---------- Фрагмент текста
Значительно выше наполеоновского цикла рецензент «Русского слова» оценил этюды и картины из северных путешествий художника, посчитав их «самым интересным отделом». Относительно солидного авторского комментария к картинам, составившего три отдельные книги, корреспондент писал: «Это чрезвычайно полная система, которой не может следовать ни один русский художник, кроме г. Верещагина, за отсутствием у всех остальных каких бы то ни было литературных трудов». Но здесь автор погрешил против истины: другим художникам тоже не было чуждо литературное творчество. Достаточно лишь вспомнить «Дневник русского добровольца на Балканах» Василия Поленова, публиковавшийся в 1877 году в журнале «Пчела».
Картины о 1812 годе были негативно оценены и газетой «Московские ведомости», которая солидаризовалась с «Русским словом» в резко отрицательной характеристике таких полотен, как «В Успенском соборе» и «Маршал Даву в Чудовом монастыре». Цитируя слова Пушкина о «священной памяти двенадцатого года», «Московские ведомости» заключали, что эта «священная память», «воспоминание о великом подъеме духа русского народа» не нашли отражения на полотнах Верещагина.
--------------------
(Суть задания)
Перепишите отрывок текста о картинах Верещагина от слов «Картины о 1812» до слов «на полотнах Верещагина.» включительно, заменив «Московские ведомости» на «Новое время».
---------- Содержимое набора данных
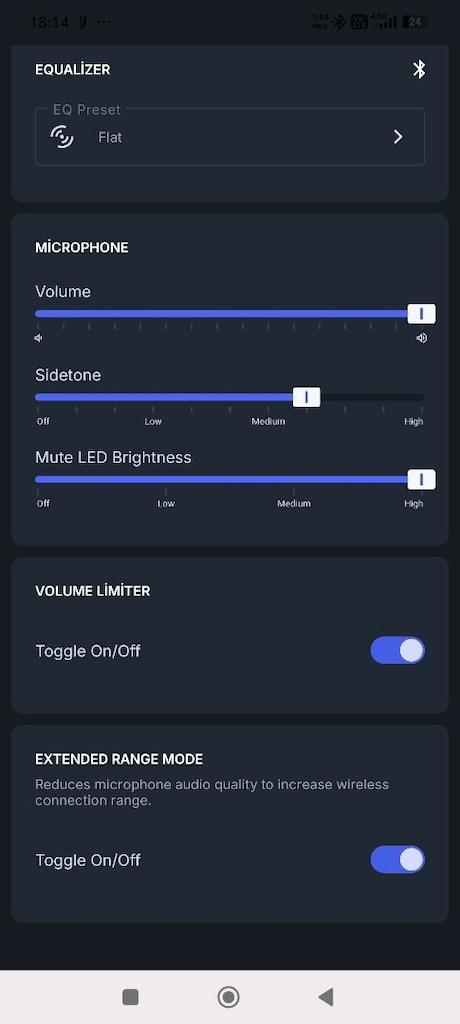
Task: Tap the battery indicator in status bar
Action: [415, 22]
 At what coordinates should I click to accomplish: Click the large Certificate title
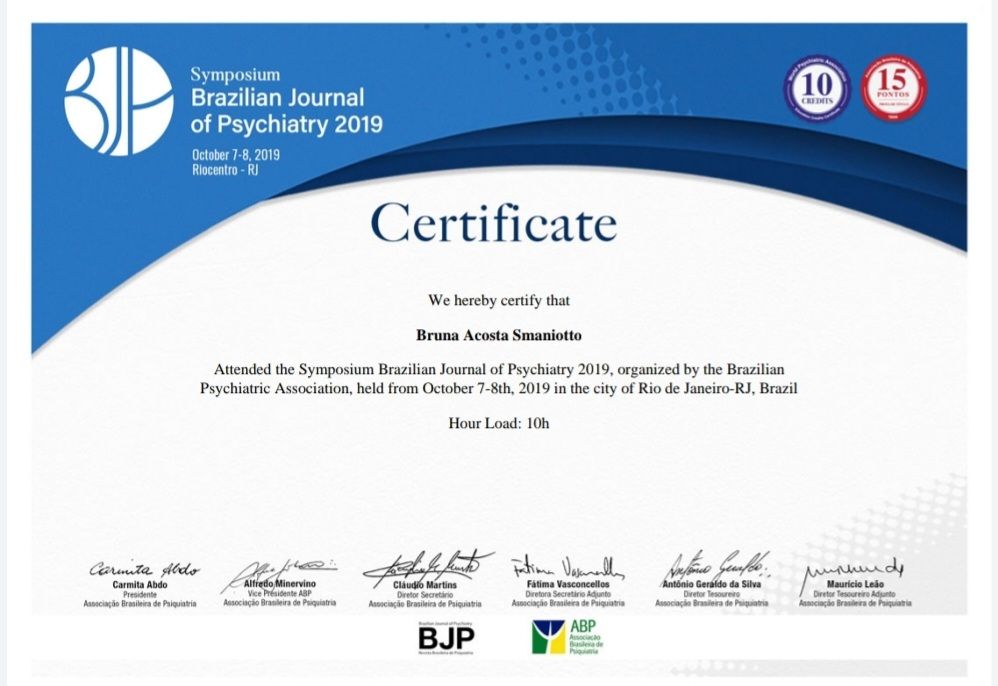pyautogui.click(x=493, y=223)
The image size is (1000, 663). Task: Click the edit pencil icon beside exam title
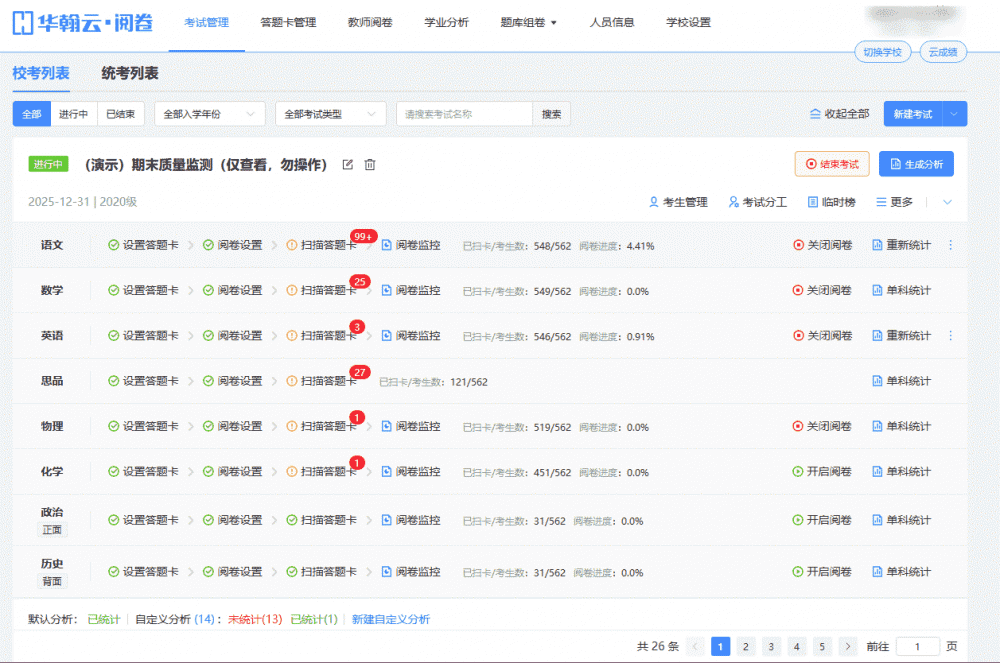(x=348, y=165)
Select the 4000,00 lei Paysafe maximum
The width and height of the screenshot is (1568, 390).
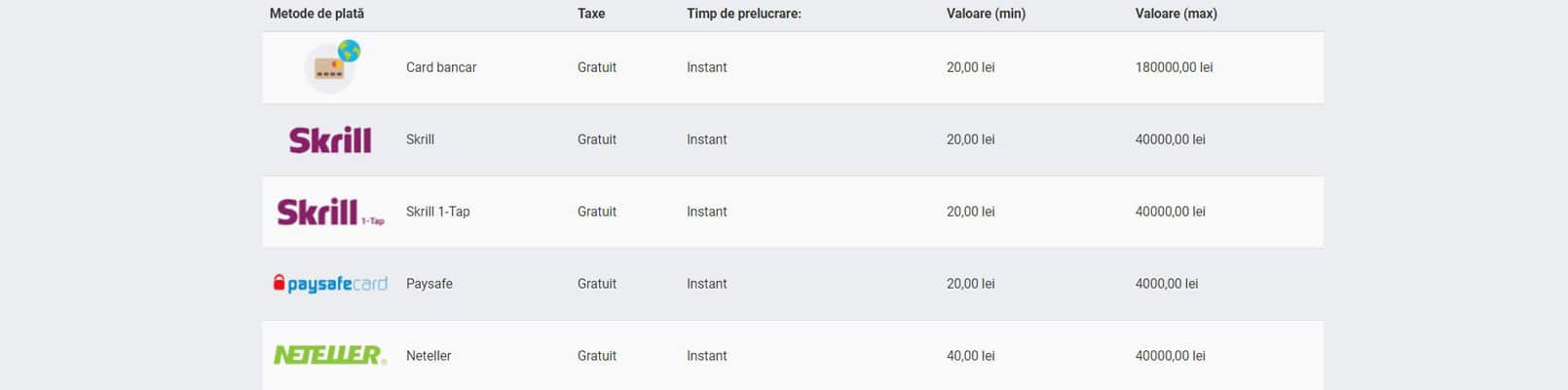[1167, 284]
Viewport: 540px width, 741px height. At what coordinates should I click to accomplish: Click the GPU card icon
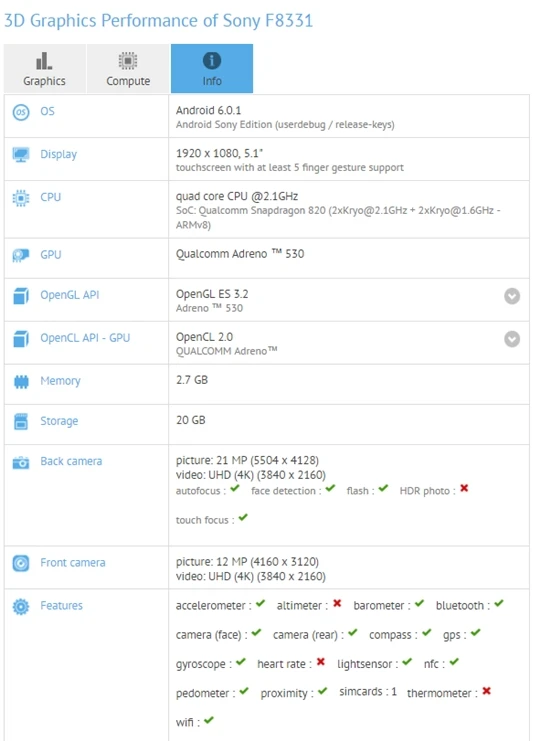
--------------------
(Решение задачи)
Картины о 1812 годе были негативно оценены и газетой «Новое время», которая солидаризовалась с «Русским словом» в резко отрицательной характеристике таких полотен, как «В Успенском соборе» и «Маршал Даву в Чудовом монастыре». Цитируя слова Пушкина о «священной памяти двенадцатого года», «Новое время» заключали, что эта «священная память», «воспоминание о великом подъеме духа русского народа» не нашли отражения на полотнах Верещагина.